[What you should do] Write the records out once more, exactly as they appear below.

[[ Task material, beginning ]]

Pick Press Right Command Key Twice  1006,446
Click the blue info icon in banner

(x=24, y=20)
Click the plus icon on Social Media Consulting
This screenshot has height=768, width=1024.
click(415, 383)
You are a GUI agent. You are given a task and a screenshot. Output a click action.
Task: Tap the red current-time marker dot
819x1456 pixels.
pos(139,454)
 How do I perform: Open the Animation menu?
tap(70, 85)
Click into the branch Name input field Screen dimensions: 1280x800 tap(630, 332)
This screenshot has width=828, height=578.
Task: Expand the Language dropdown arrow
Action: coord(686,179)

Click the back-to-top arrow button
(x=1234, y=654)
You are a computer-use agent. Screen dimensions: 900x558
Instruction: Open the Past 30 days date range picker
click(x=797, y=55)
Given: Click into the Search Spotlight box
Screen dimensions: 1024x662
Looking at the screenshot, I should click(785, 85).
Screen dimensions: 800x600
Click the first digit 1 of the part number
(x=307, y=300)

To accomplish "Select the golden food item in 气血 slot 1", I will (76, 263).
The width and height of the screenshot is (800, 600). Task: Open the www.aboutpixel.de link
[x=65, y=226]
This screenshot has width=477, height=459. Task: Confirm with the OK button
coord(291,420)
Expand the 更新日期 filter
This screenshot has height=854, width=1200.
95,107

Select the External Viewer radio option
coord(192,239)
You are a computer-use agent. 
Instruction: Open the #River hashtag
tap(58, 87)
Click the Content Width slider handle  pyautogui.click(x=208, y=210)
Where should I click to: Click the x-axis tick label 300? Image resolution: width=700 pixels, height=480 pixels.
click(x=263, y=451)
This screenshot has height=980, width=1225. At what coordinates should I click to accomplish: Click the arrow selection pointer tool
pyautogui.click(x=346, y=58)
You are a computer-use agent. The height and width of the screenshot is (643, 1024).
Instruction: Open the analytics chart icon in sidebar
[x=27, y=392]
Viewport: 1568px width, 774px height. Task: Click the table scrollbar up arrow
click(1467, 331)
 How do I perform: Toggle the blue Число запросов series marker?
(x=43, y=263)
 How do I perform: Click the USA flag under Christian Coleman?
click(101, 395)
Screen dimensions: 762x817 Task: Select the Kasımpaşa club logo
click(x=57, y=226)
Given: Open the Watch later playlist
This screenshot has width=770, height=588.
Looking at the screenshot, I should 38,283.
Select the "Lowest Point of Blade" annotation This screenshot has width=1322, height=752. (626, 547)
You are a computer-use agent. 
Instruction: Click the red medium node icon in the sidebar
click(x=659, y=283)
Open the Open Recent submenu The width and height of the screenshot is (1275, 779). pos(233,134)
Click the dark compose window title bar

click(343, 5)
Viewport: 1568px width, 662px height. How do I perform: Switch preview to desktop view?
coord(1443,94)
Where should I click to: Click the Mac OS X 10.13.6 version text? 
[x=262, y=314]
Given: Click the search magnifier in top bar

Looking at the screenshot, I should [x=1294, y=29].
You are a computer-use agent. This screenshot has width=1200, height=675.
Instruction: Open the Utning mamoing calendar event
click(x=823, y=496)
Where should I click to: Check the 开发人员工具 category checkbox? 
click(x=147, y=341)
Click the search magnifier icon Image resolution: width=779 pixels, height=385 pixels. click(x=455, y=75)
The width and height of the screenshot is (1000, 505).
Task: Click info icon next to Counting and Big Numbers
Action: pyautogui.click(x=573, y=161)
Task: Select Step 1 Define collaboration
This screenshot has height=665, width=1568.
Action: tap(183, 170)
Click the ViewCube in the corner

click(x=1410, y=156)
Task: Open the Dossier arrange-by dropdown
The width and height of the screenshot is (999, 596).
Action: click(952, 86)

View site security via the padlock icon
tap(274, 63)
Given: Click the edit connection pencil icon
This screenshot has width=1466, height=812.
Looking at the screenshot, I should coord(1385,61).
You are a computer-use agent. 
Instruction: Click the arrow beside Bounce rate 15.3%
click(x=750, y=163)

[[ Task material, end ]]

[Result below]
Pick Press Right Command Key Twice  1006,446
Click the blue info icon in banner

(x=24, y=20)
Click the plus icon on Social Media Consulting
This screenshot has height=768, width=1024.
click(415, 383)
You are a GUI agent. You are given a task and a screenshot. Output a click action.
Task: Tap the red current-time marker dot
819x1456 pixels.
pos(139,454)
 How do I perform: Open the Animation menu?
tap(70, 85)
Click into the branch Name input field Screen dimensions: 1280x800 tap(630, 332)
This screenshot has width=828, height=578.
Task: Expand the Language dropdown arrow
Action: coord(686,179)

Click the back-to-top arrow button
(x=1234, y=654)
You are a computer-use agent. Screen dimensions: 900x558
Instruction: Open the Past 30 days date range picker
click(x=797, y=55)
Given: Click into the Search Spotlight box
Screen dimensions: 1024x662
Looking at the screenshot, I should click(785, 85).
Screen dimensions: 800x600
Click the first digit 1 of the part number
(x=307, y=300)

To accomplish "Select the golden food item in 气血 slot 1", I will (76, 263).
The width and height of the screenshot is (800, 600). Task: Open the www.aboutpixel.de link
[x=65, y=226]
This screenshot has width=477, height=459. Task: Confirm with the OK button
coord(291,420)
Expand the 更新日期 filter
This screenshot has height=854, width=1200.
95,107

Select the External Viewer radio option
coord(192,239)
You are a computer-use agent. 
Instruction: Open the #River hashtag
tap(58, 87)
Click the Content Width slider handle  pyautogui.click(x=208, y=210)
Where should I click to: Click the x-axis tick label 300? Image resolution: width=700 pixels, height=480 pixels.
click(x=263, y=451)
This screenshot has height=980, width=1225. At what coordinates should I click to accomplish: Click the arrow selection pointer tool
pyautogui.click(x=346, y=58)
You are a computer-use agent. The height and width of the screenshot is (643, 1024).
Instruction: Open the analytics chart icon in sidebar
[x=27, y=392]
Viewport: 1568px width, 774px height. Task: Click the table scrollbar up arrow
click(1467, 331)
 How do I perform: Toggle the blue Число запросов series marker?
(x=43, y=263)
 How do I perform: Click the USA flag under Christian Coleman?
click(101, 395)
Screen dimensions: 762x817 Task: Select the Kasımpaşa club logo
click(x=57, y=226)
Given: Open the Watch later playlist
This screenshot has width=770, height=588.
Looking at the screenshot, I should 38,283.
Select the "Lowest Point of Blade" annotation This screenshot has width=1322, height=752. (626, 547)
You are a computer-use agent. 
Instruction: Click the red medium node icon in the sidebar
click(x=659, y=283)
Open the Open Recent submenu The width and height of the screenshot is (1275, 779). pos(233,134)
Click the dark compose window title bar

click(343, 5)
Viewport: 1568px width, 662px height. How do I perform: Switch preview to desktop view?
coord(1443,94)
Where should I click to: Click the Mac OS X 10.13.6 version text? 
[x=262, y=314]
Given: Click the search magnifier in top bar

Looking at the screenshot, I should [x=1294, y=29].
You are a computer-use agent. This screenshot has width=1200, height=675.
Instruction: Open the Utning mamoing calendar event
click(x=823, y=496)
Where should I click to: Check the 开发人员工具 category checkbox? 
click(x=147, y=341)
Click the search magnifier icon Image resolution: width=779 pixels, height=385 pixels. click(x=455, y=75)
The width and height of the screenshot is (1000, 505).
Task: Click info icon next to Counting and Big Numbers
Action: pyautogui.click(x=573, y=161)
Task: Select Step 1 Define collaboration
This screenshot has height=665, width=1568.
Action: tap(183, 170)
Click the ViewCube in the corner

click(x=1410, y=156)
Task: Open the Dossier arrange-by dropdown
The width and height of the screenshot is (999, 596).
Action: click(952, 86)

View site security via the padlock icon
tap(274, 63)
Given: Click the edit connection pencil icon
This screenshot has width=1466, height=812.
Looking at the screenshot, I should coord(1385,61).
You are a computer-use agent. 
Instruction: Click the arrow beside Bounce rate 15.3%
click(x=750, y=163)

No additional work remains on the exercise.